Top Three Ways to Get Facebookers to Read Your Story: Post It on the Weekend, Use a Number and Don’t Talk About Twitter
Facebook may or may not be bigger than Google (GOOG). Actually, it probably isn’t. But it’s certainly big enough, and generates enough traffic, that Web publishers are desperately trying to figure out how to harness it.
Enter Dan Zarrella, a self-described “social media marketing & viral marketing scientist,” who has been doing some interesting research about the way Facebook users share Web links. Some of his findings, in ascending order of usefulness:
- Facebook users aren’t interested in sharing stories about Twitter.
- They are interested in sharing stories that have numbers in the titles.
- They’re most interested in sharing stories when they read them on the weekend.
It’s not surprising that people who use Facebook aren’t terribly interested in stories about Twitter–unlike Twitter-obsessed Twitter users. And there’s not much a publisher can do with that info. The fact that people like numbers and lists is behind a magazine trick the Web has already embraced wholeheartedly.

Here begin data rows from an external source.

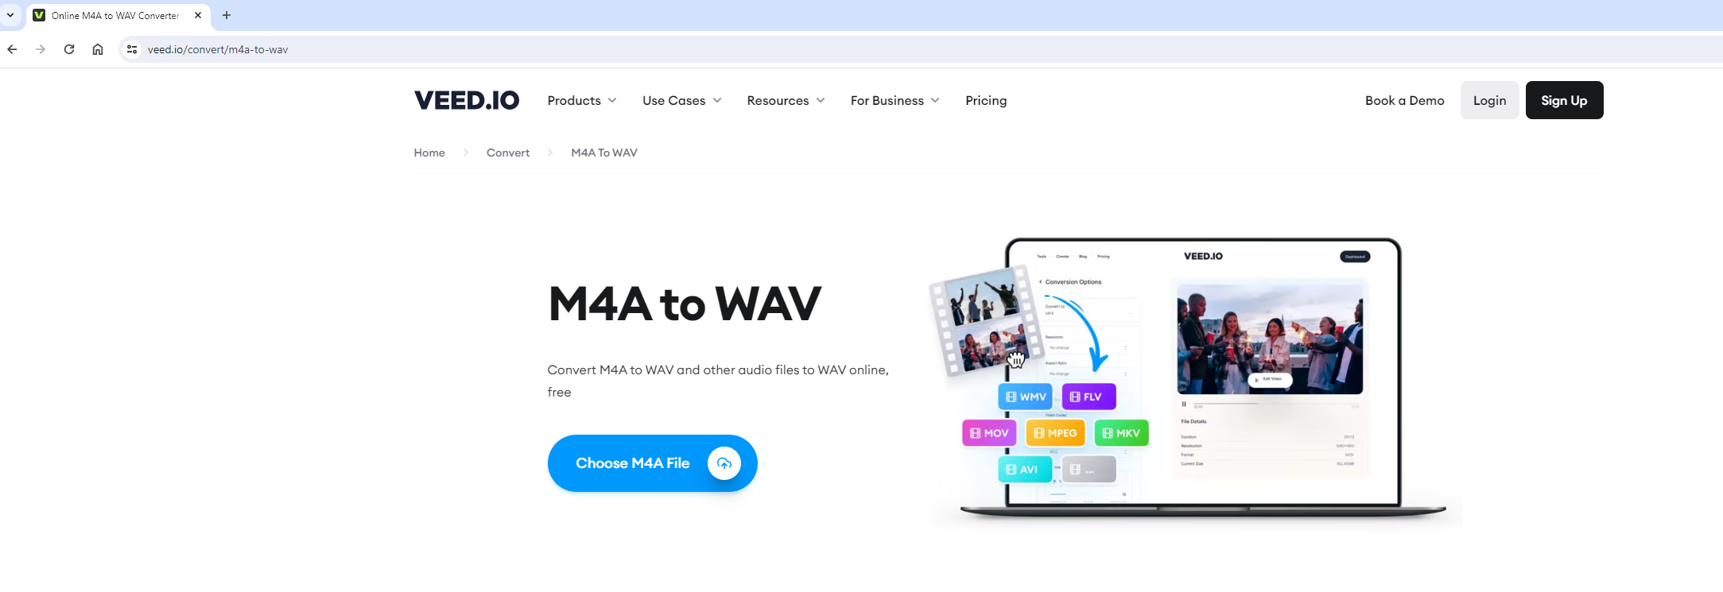Click the site information icon in address bar
This screenshot has height=592, width=1723.
(x=132, y=49)
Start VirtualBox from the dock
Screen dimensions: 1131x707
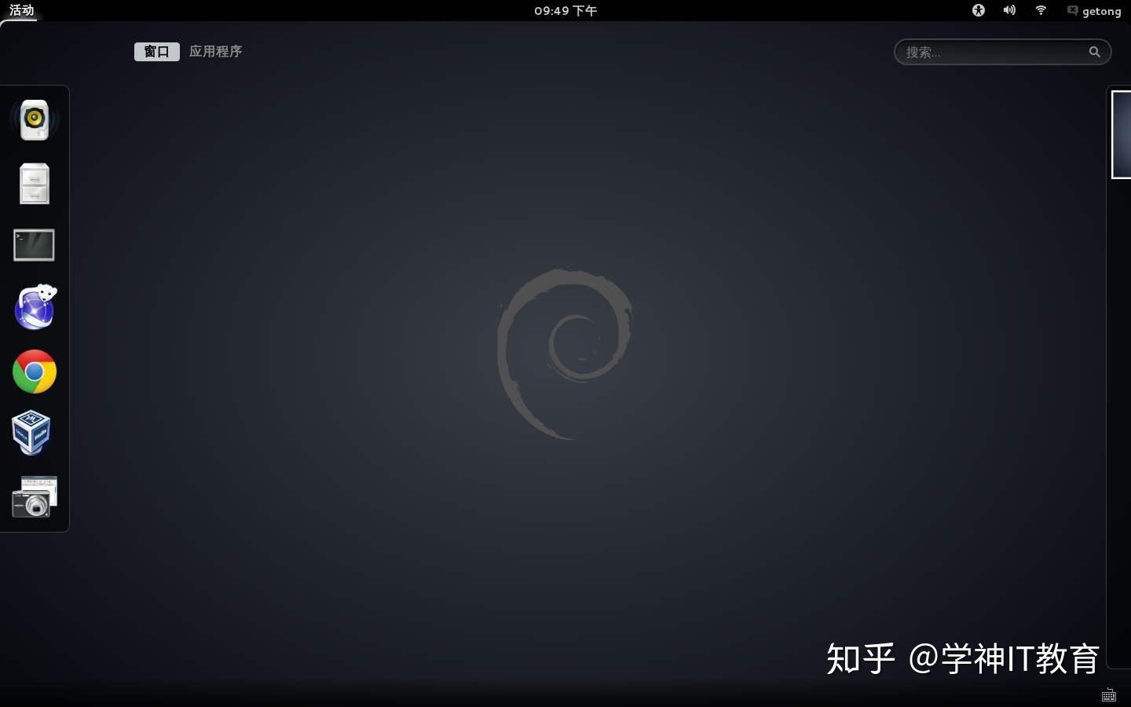(32, 433)
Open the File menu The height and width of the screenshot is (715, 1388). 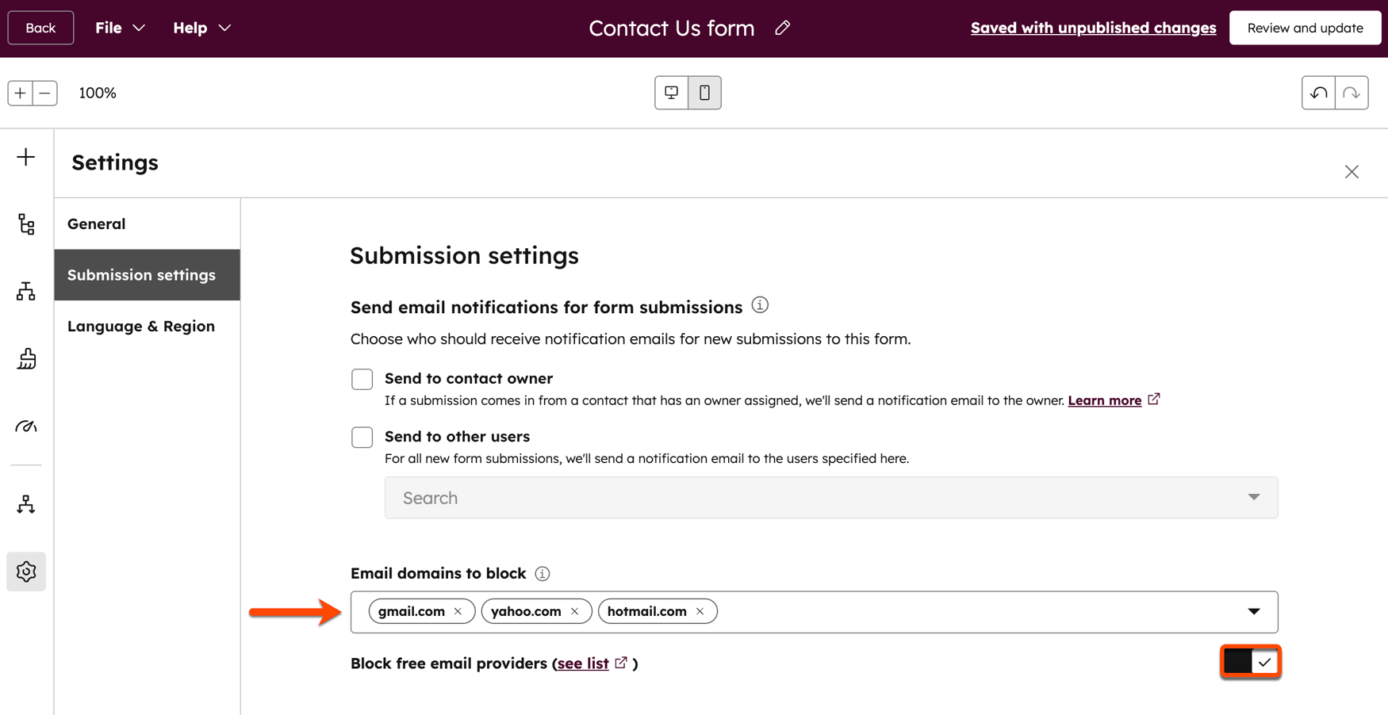[119, 27]
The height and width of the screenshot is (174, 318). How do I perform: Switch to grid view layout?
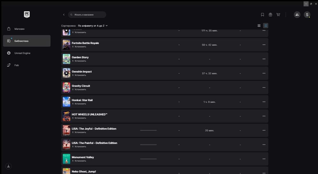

Zarrella’s research about weekend posts, though, is worth chewing on for a second. He suggests that Facebook users are more likely to share stuff on weekends because they lack time to get on the site during the work week.
But if that were the case, you’d figure Facebook would have a well-documented usage drop from Monday through Friday. And if someone’s reported on that, I haven’t seen it.
Here’s a guess I can’t back up with numbers: Maybe people are more apt to share stuff on the weekends because they’ve got more time to read.
In any event, Zarrella’s advice to post items on the weekend is sensible, but limited–there aren’t a lot of Web publishers who can take a pass on five days each week.